[Your assignment]:
If a line of the data below holds the word "drive", list it.

——————

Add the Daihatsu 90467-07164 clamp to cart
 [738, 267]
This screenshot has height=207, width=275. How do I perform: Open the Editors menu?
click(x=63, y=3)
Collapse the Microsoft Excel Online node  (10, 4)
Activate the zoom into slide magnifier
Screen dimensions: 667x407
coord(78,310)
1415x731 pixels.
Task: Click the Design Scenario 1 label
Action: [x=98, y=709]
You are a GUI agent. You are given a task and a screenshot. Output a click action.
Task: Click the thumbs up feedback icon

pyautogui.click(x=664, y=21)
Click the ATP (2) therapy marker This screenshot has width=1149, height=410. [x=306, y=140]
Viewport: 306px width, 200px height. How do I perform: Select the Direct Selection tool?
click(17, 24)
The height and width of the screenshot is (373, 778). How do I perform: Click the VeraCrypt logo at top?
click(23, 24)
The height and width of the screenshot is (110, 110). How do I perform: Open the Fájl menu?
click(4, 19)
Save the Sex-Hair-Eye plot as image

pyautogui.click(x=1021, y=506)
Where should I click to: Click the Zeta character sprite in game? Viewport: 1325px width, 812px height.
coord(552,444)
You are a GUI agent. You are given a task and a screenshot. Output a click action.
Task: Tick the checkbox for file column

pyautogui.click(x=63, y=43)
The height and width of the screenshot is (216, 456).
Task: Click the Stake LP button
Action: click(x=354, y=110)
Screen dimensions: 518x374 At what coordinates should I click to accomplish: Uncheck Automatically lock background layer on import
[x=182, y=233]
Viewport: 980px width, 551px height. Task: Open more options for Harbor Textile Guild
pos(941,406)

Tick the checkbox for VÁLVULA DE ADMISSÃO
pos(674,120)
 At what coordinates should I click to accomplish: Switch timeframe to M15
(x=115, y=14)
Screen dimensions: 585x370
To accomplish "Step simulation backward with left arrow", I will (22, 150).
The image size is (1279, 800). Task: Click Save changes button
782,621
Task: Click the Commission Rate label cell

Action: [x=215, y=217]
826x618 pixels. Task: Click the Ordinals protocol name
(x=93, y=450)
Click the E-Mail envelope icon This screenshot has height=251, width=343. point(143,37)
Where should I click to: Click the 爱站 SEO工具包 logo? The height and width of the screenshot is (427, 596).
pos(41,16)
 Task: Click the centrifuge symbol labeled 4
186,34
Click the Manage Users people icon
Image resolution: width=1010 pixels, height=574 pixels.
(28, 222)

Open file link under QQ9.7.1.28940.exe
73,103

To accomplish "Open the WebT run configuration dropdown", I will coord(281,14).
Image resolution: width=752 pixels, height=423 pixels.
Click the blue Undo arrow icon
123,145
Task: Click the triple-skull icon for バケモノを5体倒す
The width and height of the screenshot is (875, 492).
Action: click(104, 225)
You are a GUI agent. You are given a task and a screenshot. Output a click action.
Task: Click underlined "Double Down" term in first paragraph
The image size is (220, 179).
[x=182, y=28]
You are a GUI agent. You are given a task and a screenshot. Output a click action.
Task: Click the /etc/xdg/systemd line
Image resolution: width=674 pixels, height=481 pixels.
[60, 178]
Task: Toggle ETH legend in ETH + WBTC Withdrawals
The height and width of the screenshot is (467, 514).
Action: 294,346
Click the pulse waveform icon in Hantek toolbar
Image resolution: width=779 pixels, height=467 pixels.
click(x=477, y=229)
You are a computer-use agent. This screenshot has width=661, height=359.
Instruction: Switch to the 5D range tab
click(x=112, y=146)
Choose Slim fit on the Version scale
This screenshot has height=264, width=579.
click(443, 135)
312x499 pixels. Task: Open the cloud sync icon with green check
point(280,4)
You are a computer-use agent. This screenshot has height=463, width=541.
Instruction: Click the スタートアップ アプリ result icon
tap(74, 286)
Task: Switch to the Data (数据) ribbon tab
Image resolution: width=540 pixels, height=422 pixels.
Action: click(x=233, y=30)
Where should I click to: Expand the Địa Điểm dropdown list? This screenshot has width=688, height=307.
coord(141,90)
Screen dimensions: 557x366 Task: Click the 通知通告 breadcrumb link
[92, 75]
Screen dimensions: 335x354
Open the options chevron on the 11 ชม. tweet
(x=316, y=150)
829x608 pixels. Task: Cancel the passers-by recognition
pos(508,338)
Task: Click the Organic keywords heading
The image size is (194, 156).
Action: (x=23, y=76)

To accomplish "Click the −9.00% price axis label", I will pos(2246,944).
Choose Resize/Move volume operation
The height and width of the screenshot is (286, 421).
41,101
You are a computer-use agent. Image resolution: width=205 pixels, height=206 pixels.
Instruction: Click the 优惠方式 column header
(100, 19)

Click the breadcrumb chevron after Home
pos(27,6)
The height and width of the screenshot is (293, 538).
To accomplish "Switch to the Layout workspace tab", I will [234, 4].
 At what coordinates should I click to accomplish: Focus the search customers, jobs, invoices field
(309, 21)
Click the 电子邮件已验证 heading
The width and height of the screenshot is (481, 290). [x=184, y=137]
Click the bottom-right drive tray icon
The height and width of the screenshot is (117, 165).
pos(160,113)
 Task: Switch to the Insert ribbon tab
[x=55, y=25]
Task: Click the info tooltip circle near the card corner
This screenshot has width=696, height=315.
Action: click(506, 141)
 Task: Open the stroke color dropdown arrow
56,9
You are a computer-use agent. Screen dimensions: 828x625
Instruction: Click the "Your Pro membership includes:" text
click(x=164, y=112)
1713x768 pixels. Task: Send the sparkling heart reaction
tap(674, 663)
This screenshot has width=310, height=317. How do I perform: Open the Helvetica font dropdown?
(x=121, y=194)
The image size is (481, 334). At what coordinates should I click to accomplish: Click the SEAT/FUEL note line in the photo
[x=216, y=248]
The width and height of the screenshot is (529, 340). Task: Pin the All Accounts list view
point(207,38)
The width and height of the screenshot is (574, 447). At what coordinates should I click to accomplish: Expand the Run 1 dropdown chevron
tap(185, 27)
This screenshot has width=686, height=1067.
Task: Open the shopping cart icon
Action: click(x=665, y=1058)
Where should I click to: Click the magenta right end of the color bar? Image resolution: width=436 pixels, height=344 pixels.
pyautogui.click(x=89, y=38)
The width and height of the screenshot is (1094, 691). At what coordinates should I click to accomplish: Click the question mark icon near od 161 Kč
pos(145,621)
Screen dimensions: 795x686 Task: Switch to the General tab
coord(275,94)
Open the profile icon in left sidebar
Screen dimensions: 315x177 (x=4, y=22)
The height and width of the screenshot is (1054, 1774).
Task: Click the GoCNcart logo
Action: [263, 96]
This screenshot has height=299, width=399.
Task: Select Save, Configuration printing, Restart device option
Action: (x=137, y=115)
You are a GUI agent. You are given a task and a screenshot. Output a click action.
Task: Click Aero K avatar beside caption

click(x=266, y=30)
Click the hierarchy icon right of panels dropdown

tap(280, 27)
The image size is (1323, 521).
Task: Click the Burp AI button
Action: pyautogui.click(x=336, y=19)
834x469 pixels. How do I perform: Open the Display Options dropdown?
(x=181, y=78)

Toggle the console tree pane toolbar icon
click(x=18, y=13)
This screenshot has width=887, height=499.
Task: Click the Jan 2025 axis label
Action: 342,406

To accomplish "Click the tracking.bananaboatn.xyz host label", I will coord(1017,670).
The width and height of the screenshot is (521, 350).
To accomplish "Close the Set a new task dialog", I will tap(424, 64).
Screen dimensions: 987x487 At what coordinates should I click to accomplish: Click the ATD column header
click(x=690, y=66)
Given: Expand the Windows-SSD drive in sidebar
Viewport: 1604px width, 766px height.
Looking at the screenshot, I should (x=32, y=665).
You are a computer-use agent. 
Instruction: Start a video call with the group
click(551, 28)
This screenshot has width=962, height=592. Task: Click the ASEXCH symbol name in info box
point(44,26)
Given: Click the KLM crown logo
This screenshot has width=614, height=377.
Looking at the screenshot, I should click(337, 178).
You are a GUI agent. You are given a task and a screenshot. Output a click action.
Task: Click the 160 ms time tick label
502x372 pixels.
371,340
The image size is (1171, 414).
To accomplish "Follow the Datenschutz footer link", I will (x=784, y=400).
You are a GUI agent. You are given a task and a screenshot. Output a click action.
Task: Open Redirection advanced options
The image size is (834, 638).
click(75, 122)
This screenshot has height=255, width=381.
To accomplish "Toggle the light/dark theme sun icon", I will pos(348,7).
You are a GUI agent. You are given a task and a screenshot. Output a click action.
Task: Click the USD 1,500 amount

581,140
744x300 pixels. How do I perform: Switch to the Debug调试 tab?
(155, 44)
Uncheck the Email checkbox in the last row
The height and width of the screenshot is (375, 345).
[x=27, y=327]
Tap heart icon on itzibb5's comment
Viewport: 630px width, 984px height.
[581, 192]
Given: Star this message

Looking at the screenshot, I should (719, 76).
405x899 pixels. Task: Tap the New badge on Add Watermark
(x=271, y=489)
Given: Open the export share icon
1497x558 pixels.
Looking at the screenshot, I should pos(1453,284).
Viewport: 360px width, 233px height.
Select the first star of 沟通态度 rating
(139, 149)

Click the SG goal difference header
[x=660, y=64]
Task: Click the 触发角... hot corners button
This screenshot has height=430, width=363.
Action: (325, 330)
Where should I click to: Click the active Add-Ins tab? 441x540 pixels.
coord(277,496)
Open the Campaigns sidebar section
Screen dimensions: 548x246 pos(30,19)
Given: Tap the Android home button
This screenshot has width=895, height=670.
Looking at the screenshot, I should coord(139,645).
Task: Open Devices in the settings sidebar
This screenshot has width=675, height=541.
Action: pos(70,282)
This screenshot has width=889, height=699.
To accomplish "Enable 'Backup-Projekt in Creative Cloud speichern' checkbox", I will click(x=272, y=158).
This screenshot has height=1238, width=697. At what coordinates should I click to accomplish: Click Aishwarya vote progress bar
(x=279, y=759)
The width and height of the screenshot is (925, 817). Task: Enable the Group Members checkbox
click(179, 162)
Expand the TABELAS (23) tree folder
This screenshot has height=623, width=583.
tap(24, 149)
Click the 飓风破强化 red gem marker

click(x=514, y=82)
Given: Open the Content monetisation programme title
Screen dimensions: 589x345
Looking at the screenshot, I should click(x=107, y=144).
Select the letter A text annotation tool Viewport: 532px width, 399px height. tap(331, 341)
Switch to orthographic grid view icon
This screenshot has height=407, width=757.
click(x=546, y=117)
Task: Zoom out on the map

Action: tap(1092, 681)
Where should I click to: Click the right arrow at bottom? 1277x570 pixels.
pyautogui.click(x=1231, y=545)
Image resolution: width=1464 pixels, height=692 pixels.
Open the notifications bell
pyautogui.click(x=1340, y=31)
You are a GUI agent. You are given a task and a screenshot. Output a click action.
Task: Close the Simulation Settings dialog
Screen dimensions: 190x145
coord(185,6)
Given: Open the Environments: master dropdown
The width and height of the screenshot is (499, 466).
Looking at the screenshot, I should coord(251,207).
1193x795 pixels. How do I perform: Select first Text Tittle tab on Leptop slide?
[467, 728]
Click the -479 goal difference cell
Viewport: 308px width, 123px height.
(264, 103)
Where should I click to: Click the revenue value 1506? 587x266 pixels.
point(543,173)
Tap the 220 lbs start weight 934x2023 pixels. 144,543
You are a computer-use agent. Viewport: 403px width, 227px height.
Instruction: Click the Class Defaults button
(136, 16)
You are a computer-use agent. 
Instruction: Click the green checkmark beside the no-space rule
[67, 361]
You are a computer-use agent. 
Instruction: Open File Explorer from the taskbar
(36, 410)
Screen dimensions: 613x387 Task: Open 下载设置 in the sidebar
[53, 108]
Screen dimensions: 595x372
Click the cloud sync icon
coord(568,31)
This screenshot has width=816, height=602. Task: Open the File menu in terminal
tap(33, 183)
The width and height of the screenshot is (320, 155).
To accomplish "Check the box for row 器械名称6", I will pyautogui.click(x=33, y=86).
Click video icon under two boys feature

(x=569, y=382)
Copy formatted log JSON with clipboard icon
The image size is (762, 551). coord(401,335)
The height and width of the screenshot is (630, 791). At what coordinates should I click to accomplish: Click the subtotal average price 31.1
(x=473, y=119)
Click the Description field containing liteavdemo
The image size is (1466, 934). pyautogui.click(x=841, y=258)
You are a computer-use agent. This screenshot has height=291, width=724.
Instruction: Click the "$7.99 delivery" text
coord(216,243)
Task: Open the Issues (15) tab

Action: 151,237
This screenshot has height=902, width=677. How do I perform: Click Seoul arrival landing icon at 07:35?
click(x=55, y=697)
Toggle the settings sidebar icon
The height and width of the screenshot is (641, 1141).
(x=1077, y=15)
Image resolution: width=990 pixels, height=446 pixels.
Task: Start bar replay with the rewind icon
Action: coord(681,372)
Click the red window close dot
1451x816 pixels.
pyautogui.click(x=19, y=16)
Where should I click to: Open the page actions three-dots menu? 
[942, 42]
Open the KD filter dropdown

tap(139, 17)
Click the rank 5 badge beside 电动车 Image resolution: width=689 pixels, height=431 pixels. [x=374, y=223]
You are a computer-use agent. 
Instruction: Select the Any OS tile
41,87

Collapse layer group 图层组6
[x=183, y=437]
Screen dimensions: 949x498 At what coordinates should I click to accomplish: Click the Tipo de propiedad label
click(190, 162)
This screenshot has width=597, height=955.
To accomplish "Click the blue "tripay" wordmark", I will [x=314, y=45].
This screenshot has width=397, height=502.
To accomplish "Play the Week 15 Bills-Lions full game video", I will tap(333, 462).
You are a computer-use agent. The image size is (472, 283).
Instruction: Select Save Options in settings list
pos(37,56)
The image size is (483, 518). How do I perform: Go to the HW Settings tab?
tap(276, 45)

——————

[Solution below]:
Click the bottom-right drive tray icon
Given: Expand the Windows-SSD drive in sidebar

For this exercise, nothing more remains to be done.